[Text shown start]

# ASHRAE Handbooks



## srimps (Jan 11, 2016)

Hi all,

I've been a lurker for awhile and have a couple questions. I'm looking to take the PE this April and need some input from those who have taken the HVAC &amp; Refrigeration Depth portion of the exam - specifically the need for all 4 ASHRAE Handbooks. From what I've read on previous threads, it appears that these are pretty important.

1) Are the ASHRAE Handbooks definitely required for the HVAC depth, or can the MERM provide most of what I will need?

2) Are older editions of the handbooks acceptable? I can find a good amount of the older editions for not that much... but the current editions... ouch ($$$$).

I was just notified that I can take the test in April and started ordering my arsenal of books recently. I have to make the most of my time before April, so I want to make sure I allocate it appropriately. Pending responses and feedback, I might switch to T&amp;F depth.

I have the following on order:

- All 3 Six Minute Solutions

- MERM 13th Edition

- NCEES HVAC Practice Exam

- Engineering Unit Conversions

Thanks!


----------



## MetsFan (Jan 11, 2016)

If you are taking the HVAC PM portion, you definitely want those four books on your side.  The MERM does not go into the level of detail the ASHRAE books do.  As an example, there's a practice problem on the SMS that requires you to look up the specific heat and water content of frozen meat.  These tables are not available in the MERM.  

As far as years, I think if you stick with the last 15 years or so, you should be ok.  I would just recommend you get the 4 years that make up the series.  Since the books reference each other it can be difficult to find the section if you get say a Fundamentals book from one of the four year periods and an Applications book from another four year period.  You can also take a look at the ASHRAE handbook.  It was relatively inexpensive and it was a lot less cumbersome looking for information there than the four main books.  I would use it, not as a substitute for the four books, but as a supplement when you need some quick information.

I also recommend the Cameron Hydraulic Data book for pump questions.  I believe there is another similar book you can substitute here too.

Good luck!


----------



## CJG (Jan 16, 2016)

See if you can reverse your order. I have a fire sale for all the books you need here at a major discount:

http://engineerboards.com/index.php?/topic/26049-for-sale-pe-mechanical-study-books-hvac-ashrae/


----------



## CJG (Jan 16, 2016)

Oh ya. I also just passed the HVAC PE Exam. You NEED the HVAC Books or you will lose an easy 10%.


----------



## P-E (Jan 25, 2016)

I would recommend bringing the fundamentals book even if you are taking TFS.


----------



## MechE_in_PA_PE (Feb 10, 2016)

^^^ +1 I used a 2001 version of the Fundamentals books for the TFS,  I did not use it much though (other than copies of charts).


----------



## r_mojo1 (Mar 18, 2016)

You definitely need to bring the four books to the exam. I tabbed all four books and at least 10-15% of the exam was easily solved using the books. I never did any HVAC design but easily passed the first try. 

I got the four books in case you want to buy them, they are set to go with all notes and tabs. send me an email [email protected]


----------



## FenderSteve (Mar 22, 2016)

Would you recommend an order of importance for the 4 books? I use the Fundamentals often at my job (HVAC), so I am decently familiar with it. The others I have only opened a handful of times.

I may not be able to dedicate enough time to reading all of them. Given that, which would anyone recommend I start with? Thank you!


----------

[Text shown end]
[Data start]

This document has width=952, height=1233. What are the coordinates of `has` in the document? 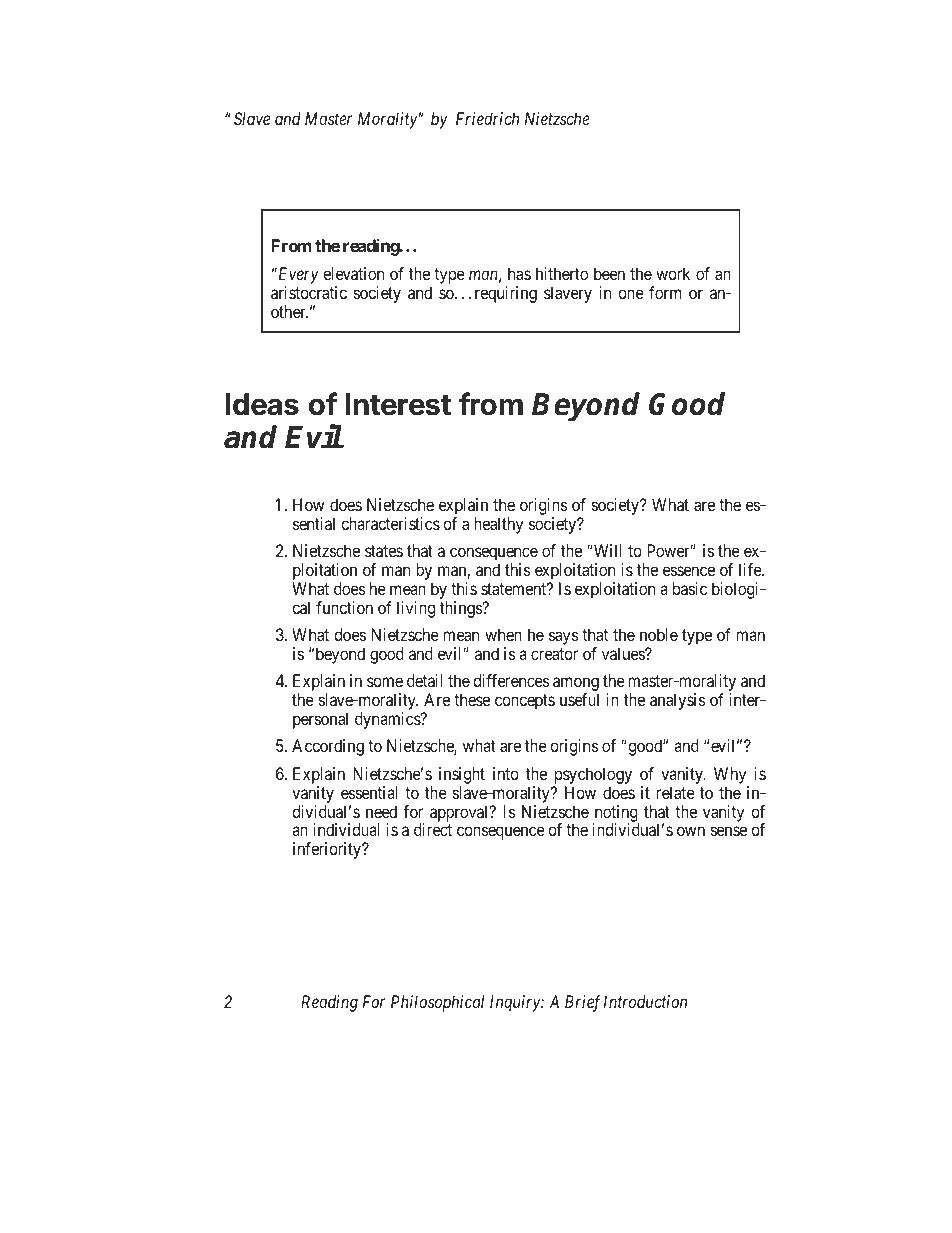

[Data end]

### The request
Decide whether each statement below agrees with the ASHRAE Handbooks thread. Answer yes or no for each, and quote the words from the thread that decide it.
(a) The tables for the specific heat and water content of frozen meat can be found in the MERM.
(b) One poster used a 2001 version of the Fundamentals book for the TFS.
(c) The poster r_mojo1 had HVAC design experience before passing the exam.

### Answer for the task
(a) No: "These tables are not available in the MERM."
(b) Yes: "I used a 2001 version of the Fundamentals books for the TFS"
(c) No: "I never did any HVAC design but easily passed the first try."